Notice that $push is available in $group stages but not in $project stage. This is because $group stages are designed to take a sequence of documents and accumulate values based on that stream of documents.
$project on the other hand, works with one document at a time. So, we can calculate an average on an array within an individual document inside a project stage. But doing something like this where one at a time, we're seeing documents and for every document, it passes through the group stage pushing on a new value, well that's something that the $project stage is just not designed to do. For that type of operation we want to use $group.

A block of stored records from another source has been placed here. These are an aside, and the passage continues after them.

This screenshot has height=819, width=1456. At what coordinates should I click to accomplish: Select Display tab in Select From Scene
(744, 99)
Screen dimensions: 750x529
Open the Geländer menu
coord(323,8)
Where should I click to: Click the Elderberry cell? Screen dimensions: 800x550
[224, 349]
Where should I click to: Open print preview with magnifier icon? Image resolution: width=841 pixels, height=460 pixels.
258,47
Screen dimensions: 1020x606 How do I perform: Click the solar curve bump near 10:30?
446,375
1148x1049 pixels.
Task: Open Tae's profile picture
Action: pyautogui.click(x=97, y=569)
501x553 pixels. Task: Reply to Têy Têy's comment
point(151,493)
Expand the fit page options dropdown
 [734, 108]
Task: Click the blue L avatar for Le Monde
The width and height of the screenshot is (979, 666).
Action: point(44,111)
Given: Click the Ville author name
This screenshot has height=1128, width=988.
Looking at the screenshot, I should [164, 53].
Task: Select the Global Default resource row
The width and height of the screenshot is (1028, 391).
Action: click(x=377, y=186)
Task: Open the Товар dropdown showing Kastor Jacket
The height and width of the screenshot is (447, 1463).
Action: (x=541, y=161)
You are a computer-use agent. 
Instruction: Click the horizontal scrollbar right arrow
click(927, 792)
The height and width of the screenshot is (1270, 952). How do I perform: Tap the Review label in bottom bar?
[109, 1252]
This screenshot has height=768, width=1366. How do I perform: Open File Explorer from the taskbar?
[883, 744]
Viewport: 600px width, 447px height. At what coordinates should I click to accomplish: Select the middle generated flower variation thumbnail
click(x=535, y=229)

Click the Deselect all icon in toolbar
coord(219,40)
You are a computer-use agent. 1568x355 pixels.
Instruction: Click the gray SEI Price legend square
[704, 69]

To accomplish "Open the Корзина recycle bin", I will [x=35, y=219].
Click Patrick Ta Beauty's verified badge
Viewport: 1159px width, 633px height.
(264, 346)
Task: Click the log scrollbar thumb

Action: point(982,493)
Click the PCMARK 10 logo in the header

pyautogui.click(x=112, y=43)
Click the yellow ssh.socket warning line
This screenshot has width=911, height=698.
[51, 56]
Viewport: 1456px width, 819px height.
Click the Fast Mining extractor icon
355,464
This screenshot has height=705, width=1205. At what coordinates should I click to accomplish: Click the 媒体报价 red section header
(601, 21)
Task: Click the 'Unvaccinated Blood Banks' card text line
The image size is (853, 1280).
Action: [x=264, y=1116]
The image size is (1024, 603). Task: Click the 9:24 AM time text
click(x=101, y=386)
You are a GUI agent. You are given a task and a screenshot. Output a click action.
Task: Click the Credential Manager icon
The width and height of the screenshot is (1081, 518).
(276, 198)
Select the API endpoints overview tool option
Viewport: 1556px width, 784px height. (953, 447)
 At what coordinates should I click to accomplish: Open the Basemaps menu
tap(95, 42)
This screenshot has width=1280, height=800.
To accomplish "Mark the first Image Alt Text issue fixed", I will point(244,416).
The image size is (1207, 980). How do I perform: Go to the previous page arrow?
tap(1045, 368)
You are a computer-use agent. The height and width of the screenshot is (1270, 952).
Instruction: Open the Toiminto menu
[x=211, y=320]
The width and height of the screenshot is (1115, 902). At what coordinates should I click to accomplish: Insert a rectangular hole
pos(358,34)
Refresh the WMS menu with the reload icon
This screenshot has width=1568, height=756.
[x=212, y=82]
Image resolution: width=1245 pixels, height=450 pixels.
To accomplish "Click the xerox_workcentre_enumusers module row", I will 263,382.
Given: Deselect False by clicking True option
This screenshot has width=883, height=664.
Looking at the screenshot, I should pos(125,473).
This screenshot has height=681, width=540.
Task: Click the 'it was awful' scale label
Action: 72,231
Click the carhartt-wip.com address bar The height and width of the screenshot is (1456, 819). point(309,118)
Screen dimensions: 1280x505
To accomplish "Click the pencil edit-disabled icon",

Let's take a look at another example:
db.companies.aggregate([{
$match: {
funding_rounds: {
$exists: true,
$ne: []
}
}
}, {
$unwind: "$funding_rounds"
}, {
$sort: {
"funding_rounds.funded_year": 1,
"funding_rounds.funded_month": 1,
"funding_rounds.funded_day": 1
}
}, {
$group: {
_id: {
company: "$name"
},
first_round: {
$first: "$funding_rounds"
},
last_round: {
$last: "$funding_rounds"
},
num_rounds: {
$sum: 1
},
total_raised: {
$sum: "$funding_rounds.raised_amount"
}
}
}, {
$project: {
_id: 0,
company: "$_id.company",
first_round: {
amount: "$first_round.raised_amount",
article: "$first_round.source_url",
year: "$first_round.funded_year"
},
last_round: {
amount: "$last_round.raised_amount",
article: "$last_round.source_url",
year: "$last_round.funded_year"
},
num_rounds: 1,
total_raised: 1,
}
}, {
$sort: {
total_raised: -1
}
}]).pretty()
In the $group stage, we're using $first and $last accumulators. Right, again we can see that as with $push - we can't use $first and $last in project stages. Because again, project stages are not designed to accumulate values based on multiple documents. Rather they're designed to reshape documents one at a time. Total number of rounds is calculated using the $sum operator. The value 1 simply counts the number of documents passed through that group together with each document that matches or is grouped under a given _id value. The project may seem complex, but it's just making the output pretty. It's just that it's including num_rounds and total_raised from the previous document.